Cheerful female nurse teaching senior woman at table

Bayada Home Health Care recently opened the first in what could be several center-based behavioral support and treatment programs for adults and children with autism and other intellectual disabilities. 

The Bayada Pennsauken Center for Applied Behavioral Analysis (ABA) recently launched in Pennsauken Township, New Jersey near Philadelphia. The center provides behavioral services to those who might already be getting school-based or in-home treatment.

“There are times in which a child may do better outside of the stimulus of the home,” Bayada Regional Director Jessica Shea-Brown told McKnight’s Home Care Daily Pulse. “We may be working on social skills and so we might want them to be with other children in their age range.”

Most of the focus on the Pennsauken Center will be helping clients improve functional skills so they can live independently as adults in their communities.

Bayada has been around for nearly 50 years offering a variety of in-home services, including home care and hospice in 23 states and eight countries. But ABA services are a small niche the Moorestown, NJ-based company only recently began offering in Hawaii, New Jersey and Pennsylvania. It entered the space in 2014 with the acquisition of  Trumpet Behavioral Health’s Hawaii operations. The following year Hawaii passed Luke’s Law, which requires health insurers to cover up to $25,000 annually for medically necessary autism treatment in children under the age of 14. 

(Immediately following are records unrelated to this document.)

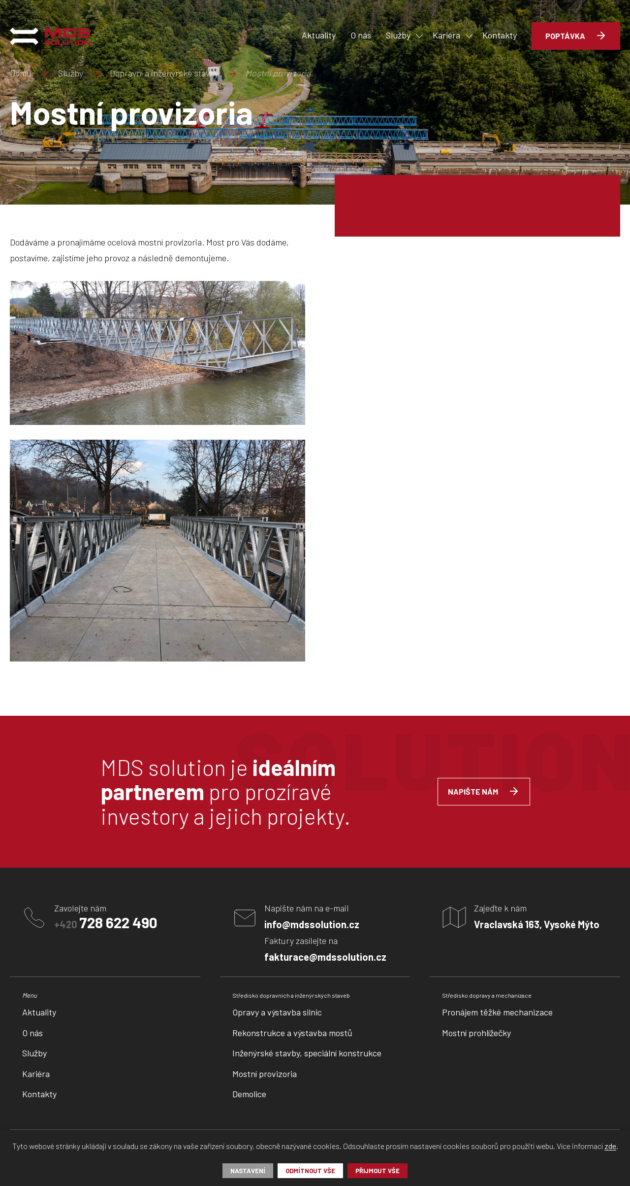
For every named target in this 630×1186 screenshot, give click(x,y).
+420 (106, 922)
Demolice (249, 1093)
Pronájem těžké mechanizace (497, 1012)
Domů (21, 73)
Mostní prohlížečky (476, 1032)
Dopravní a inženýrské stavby (164, 73)
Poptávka (565, 35)
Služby (70, 73)
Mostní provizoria (264, 1073)
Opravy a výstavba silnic (277, 1012)
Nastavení (247, 1171)
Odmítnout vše (310, 1171)
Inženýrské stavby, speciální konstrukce (306, 1052)
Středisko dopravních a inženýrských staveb (291, 995)
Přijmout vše (377, 1171)
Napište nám (473, 791)
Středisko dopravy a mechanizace (487, 995)
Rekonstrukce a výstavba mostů (292, 1032)
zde (610, 1146)
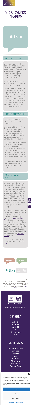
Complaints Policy (15, 366)
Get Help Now (15, 322)
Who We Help (15, 324)
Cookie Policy (11, 402)
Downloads (15, 353)
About (15, 329)
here (5, 243)
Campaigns (15, 351)
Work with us (16, 358)
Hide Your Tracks (16, 332)
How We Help (15, 327)
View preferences (16, 398)
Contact (15, 335)
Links (15, 356)
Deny (16, 394)
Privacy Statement (20, 402)
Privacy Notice (15, 361)
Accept (16, 389)
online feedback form (14, 219)
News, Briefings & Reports (15, 348)
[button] (29, 374)
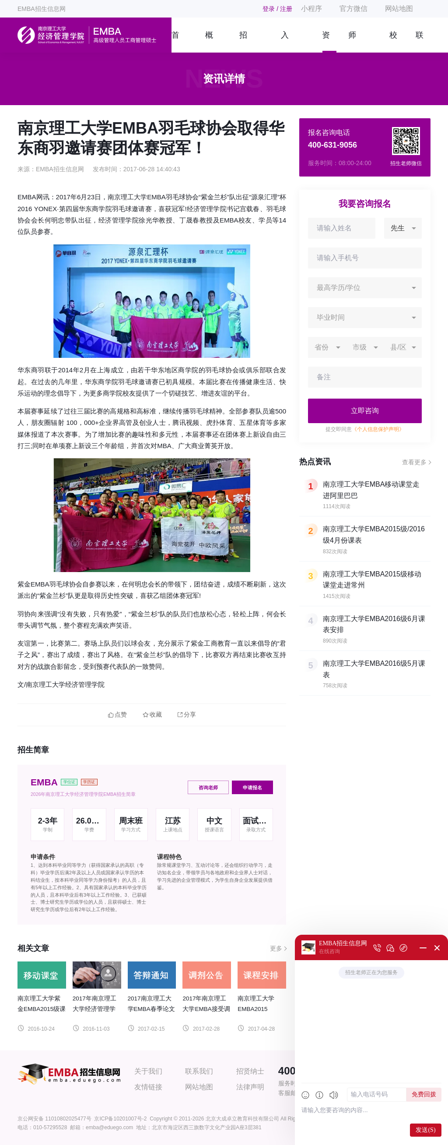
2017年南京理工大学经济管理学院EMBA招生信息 (96, 1009)
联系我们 (420, 42)
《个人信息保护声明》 (378, 429)
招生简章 (243, 42)
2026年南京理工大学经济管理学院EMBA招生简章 (83, 794)
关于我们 (148, 1071)
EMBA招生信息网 (42, 8)
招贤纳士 (250, 1071)
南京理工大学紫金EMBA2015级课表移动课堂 (42, 1009)
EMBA (44, 782)
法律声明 (250, 1087)
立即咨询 (365, 410)
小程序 (311, 8)
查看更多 (414, 462)
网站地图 (399, 8)
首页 (175, 42)
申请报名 (252, 787)
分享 (187, 714)
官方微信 (354, 8)
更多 (276, 948)
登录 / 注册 (277, 8)
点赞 (117, 714)
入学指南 (285, 42)
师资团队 (352, 42)
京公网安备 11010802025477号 (54, 1119)
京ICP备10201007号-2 (120, 1119)
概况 (209, 42)
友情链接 (148, 1087)
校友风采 (393, 42)
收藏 (152, 714)
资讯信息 (326, 42)
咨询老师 (208, 787)
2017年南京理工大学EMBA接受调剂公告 (206, 1009)
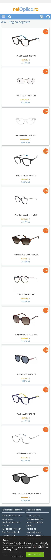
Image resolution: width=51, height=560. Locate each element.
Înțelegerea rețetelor (11, 528)
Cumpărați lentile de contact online (11, 533)
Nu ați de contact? (12, 517)
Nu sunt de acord (18, 556)
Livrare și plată (33, 515)
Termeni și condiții (34, 518)
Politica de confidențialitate (34, 530)
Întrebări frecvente (35, 535)
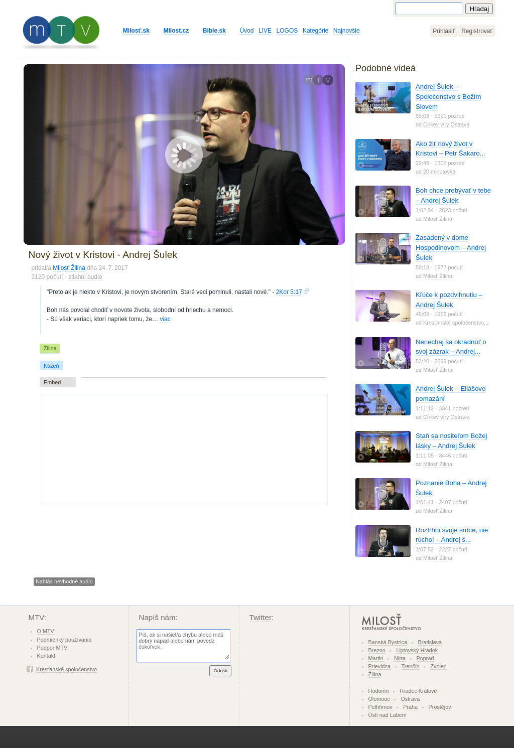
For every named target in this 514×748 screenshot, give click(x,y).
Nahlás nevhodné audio (64, 581)
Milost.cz (176, 30)
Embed (52, 382)
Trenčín (411, 666)
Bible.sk (214, 30)
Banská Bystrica (387, 642)
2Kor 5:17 (289, 291)
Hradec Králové (418, 691)
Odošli (220, 670)
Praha (410, 707)
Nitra (400, 658)
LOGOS (287, 30)
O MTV (45, 631)
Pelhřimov (380, 707)
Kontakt (46, 656)
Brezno (377, 650)
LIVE (265, 30)
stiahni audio (85, 276)
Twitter (260, 617)
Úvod (246, 30)
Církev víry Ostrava (446, 124)
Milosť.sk (136, 30)
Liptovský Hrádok (417, 650)
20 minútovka (439, 172)
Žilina (50, 348)
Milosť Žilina (69, 267)
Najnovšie (346, 30)
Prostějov (440, 707)
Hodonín (378, 691)
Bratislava (430, 642)
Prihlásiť (444, 31)
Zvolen (438, 666)
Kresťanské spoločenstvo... (455, 323)
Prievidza (379, 666)
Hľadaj (479, 9)
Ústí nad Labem (387, 715)
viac (165, 319)
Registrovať (476, 31)
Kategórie (315, 30)
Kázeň (51, 366)
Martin (375, 658)
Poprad (425, 658)
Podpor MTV (52, 648)
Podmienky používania (64, 640)
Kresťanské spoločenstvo (66, 669)
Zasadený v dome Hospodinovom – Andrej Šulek (451, 247)
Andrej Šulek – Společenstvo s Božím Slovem (448, 96)
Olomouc (379, 699)
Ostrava (410, 699)
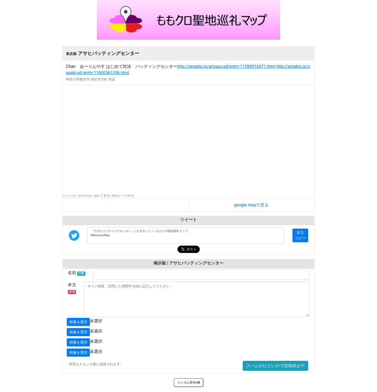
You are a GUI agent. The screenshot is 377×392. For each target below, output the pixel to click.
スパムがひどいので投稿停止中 (275, 365)
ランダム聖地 (188, 382)
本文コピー (300, 235)
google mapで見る (251, 204)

Nationally, about 1 in 44 children have been identified with autism spectrum disorder, according to the Centers for Disease Control and Prevention. Those statistics, coupled with other states passing regulations similar to Luke’s Law, could pave the way for Bayada to offer ABA services in more states and open more centers if it determines there is a need.

“We do a comprehensive market analysis,” Shea-Brown explained. “Multiple teams at Bayada will come together to do that analysis. We want to serve our communities that are the most vulnerable. We are looking at rates of diagnoses, other services that are in the area, do people have access to care or do they not.”